(Saved entries)
=== Section Start ===

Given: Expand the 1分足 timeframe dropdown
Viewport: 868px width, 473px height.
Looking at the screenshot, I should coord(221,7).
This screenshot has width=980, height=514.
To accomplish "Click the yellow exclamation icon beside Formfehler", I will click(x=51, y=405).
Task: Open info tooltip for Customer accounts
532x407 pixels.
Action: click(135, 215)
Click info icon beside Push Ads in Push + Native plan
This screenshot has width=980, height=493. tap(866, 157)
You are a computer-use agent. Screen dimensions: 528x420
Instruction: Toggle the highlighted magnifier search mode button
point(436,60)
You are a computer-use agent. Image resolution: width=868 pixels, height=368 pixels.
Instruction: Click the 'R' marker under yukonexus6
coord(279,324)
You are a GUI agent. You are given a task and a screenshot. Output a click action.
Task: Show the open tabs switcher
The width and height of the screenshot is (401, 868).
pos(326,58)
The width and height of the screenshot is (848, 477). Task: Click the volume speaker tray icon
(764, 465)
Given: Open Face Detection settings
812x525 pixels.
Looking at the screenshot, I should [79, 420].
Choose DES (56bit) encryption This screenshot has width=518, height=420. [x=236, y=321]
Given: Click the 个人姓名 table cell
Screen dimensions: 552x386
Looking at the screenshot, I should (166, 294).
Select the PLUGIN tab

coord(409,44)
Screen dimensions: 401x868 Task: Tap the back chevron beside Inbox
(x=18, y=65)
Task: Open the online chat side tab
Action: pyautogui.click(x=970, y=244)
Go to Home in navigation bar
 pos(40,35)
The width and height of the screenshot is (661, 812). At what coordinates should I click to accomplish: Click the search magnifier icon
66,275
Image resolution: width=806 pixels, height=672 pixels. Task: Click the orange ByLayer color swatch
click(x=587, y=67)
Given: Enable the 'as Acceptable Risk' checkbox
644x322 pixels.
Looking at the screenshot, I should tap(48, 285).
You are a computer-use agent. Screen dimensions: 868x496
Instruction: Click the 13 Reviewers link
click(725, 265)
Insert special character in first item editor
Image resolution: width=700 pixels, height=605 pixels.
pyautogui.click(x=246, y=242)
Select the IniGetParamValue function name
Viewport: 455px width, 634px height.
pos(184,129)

=== Section End ===

__Task prompt__: Reproduce every record above, word for word.

__Written response__:
Given: Expand the 1分足 timeframe dropdown
Viewport: 868px width, 473px height.
Looking at the screenshot, I should coord(221,7).
This screenshot has width=980, height=514.
To accomplish "Click the yellow exclamation icon beside Formfehler", I will click(x=51, y=405).
Task: Open info tooltip for Customer accounts
532x407 pixels.
Action: click(135, 215)
Click info icon beside Push Ads in Push + Native plan
This screenshot has width=980, height=493. tap(866, 157)
You are a computer-use agent. Screen dimensions: 528x420
Instruction: Toggle the highlighted magnifier search mode button
point(436,60)
You are a computer-use agent. Image resolution: width=868 pixels, height=368 pixels.
Instruction: Click the 'R' marker under yukonexus6
coord(279,324)
You are a GUI agent. You are given a task and a screenshot. Output a click action.
Task: Show the open tabs switcher
The width and height of the screenshot is (401, 868).
pos(326,58)
The width and height of the screenshot is (848, 477). Task: Click the volume speaker tray icon
(764, 465)
Given: Open Face Detection settings
812x525 pixels.
Looking at the screenshot, I should [79, 420].
Choose DES (56bit) encryption This screenshot has width=518, height=420. [x=236, y=321]
Given: Click the 个人姓名 table cell
Screen dimensions: 552x386
Looking at the screenshot, I should (166, 294).
Select the PLUGIN tab

coord(409,44)
Screen dimensions: 401x868 Task: Tap the back chevron beside Inbox
(x=18, y=65)
Task: Open the online chat side tab
Action: pyautogui.click(x=970, y=244)
Go to Home in navigation bar
 pos(40,35)
The width and height of the screenshot is (661, 812). At what coordinates should I click to accomplish: Click the search magnifier icon
66,275
Image resolution: width=806 pixels, height=672 pixels. Task: Click the orange ByLayer color swatch
click(x=587, y=67)
Given: Enable the 'as Acceptable Risk' checkbox
644x322 pixels.
Looking at the screenshot, I should tap(48, 285).
You are a computer-use agent. Screen dimensions: 868x496
Instruction: Click the 13 Reviewers link
click(725, 265)
Insert special character in first item editor
Image resolution: width=700 pixels, height=605 pixels.
pyautogui.click(x=246, y=242)
Select the IniGetParamValue function name
Viewport: 455px width, 634px height.
pos(184,129)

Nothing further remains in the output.